Aim of the exercise
Report each line below that carries the word "computer".

Material supplied
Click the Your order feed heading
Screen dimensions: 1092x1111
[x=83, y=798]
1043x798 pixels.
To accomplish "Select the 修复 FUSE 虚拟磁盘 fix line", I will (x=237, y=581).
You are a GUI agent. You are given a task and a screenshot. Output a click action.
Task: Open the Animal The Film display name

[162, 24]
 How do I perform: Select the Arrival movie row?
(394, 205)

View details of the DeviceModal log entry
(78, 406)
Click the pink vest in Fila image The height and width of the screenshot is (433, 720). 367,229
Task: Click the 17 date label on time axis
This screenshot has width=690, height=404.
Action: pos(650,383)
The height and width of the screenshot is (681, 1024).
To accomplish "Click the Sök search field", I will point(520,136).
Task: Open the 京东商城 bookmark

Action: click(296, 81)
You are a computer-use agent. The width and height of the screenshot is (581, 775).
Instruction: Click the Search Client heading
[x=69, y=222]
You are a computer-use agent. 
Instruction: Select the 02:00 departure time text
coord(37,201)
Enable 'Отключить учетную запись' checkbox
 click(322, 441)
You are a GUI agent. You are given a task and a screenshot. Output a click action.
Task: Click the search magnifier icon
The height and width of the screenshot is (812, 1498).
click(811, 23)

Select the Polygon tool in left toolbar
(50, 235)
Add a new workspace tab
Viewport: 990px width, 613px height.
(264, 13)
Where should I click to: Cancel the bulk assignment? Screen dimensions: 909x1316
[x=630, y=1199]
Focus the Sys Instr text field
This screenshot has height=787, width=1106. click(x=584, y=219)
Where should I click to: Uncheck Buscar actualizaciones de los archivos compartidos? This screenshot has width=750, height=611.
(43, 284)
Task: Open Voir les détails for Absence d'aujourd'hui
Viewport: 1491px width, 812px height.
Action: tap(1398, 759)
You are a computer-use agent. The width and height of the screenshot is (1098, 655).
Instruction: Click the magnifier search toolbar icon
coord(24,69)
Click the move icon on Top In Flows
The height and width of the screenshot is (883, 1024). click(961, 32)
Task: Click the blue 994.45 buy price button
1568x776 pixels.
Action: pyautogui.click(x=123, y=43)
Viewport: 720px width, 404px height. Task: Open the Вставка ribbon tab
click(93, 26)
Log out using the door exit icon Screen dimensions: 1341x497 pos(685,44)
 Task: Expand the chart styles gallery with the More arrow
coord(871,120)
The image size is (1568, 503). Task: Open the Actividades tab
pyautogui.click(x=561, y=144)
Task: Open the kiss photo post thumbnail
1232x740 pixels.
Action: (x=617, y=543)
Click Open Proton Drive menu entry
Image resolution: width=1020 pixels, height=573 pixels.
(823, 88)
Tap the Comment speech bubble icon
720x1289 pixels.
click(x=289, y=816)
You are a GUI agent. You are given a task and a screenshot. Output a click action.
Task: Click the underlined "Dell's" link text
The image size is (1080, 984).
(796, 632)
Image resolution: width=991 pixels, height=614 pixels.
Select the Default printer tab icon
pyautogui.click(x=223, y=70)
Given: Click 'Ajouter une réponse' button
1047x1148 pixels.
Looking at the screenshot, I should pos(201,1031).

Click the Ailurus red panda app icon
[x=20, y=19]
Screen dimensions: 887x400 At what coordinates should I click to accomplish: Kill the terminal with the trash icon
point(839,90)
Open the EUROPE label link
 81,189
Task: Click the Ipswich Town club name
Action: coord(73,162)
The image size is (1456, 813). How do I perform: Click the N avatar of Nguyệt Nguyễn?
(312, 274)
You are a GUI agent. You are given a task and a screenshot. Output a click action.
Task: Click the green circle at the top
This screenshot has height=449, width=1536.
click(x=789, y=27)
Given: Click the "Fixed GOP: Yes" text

Answer section
You are a computer-use agent. The width and height of the screenshot is (581, 775).
You are a computer-use agent. 
You are a computer-use agent. The width and height of the screenshot is (1098, 655).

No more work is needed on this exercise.